Угрюмые лица вокруг. Они не доверяют мне. Они боятся меня. Я медленно шагаю по коридору, мои руки скованы наручниками. Холодное дуло лазгана упирается между лопатками. Идти осталось совсем чуть-чуть, поэтому я предаюсь воспоминаниям.
Мне 7 лет. Мы бежим с ним по полю. Он смеется. Он - мой лучший друг. Его лицо, круглое, с веснушками и маленьким, изящным носом запомнилось мне хорошо. Он говорит мне бежать быстрее и я бегу со всех ног, смеясь. Его зовут Говард, но я звал его Краснокожий Джо. Мы любили подолгу играть в индейцев в поле. В нашем воображении мы врывались в полный грязных ковбоев салун и расстреливали их из луков. Он был самым рьяным индейцем. Но сегодня мы бежали к карьеру. Наступил первый день лета, занятия закончились и мы рванули туда, к крутым склонам огромной, метров 20 в высоту, дыры в земле, чтобы покидать камни вниз и поболтать про одноклассников, которые теперь разъедутся кто куда, на целые три месяца.

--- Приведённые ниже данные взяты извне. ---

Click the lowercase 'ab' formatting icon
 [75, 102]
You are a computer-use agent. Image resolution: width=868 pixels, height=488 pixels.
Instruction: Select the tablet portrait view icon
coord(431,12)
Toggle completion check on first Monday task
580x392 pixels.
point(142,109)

Солнце лениво уходило за горизонт. Свежий, легкий ветер дул с востока, шумя деревьями и шурша травой. Я полной грудью вдыхал теплый, с ароматами полевых трав, воздух. Какой-то жук прогуливался по моей ладони. Краснокожий Джо кидал гальку вниз, камень за камнем, считая секунды от броска, до гулкого всплеска внизу.
-Я забыл тебе кое-что сказать, - буркнул он, остановившись прямо посреди броска.
-И что же? - спросил я, не отрывая взгляда от жука на ладони.
-Я уезжаю, - ответил он и кинул гальку со всей силы вниз.
-Плохо, с кем же я буду отвоевывать мою родную землю у грязных ковбоев? - я смотрел на усики жука, которые были раза в два больше его тельца, и представлял такие же усы у себя, пытаясь понять, будет ли мне тяжело с ними, или нет.
-Ты не понял. Я уезжаю навсегда. Мои родители переезжают. Ты же знаешь их, все время смотрят на небо и говорят о Марсе.
-Марс? - я побледнел и резко встал, - Ты серьезно?
-Да, - вздохнул он.
-Не может быть, ты врешь! - крикнул я, - Еще одна твоя шутка! Ты же все время шутишь! - на мои глаза навернулись слезы.
-Нет, я не вру, - тихо ответил он.
Я не мог этого принять. Он был моим лучшим другом. Единственным другом.
Тогда я не понимал, что происходит. Но потом, спустя некоторое время, я понял себя и принял правила игры.
Иссушенное тело Говарда соскользнуло с края карьера и с гулким шлепком упал в воду. Я не смог его отпустить, и потому поместил его так близко к себе, как только мог. Я стал им.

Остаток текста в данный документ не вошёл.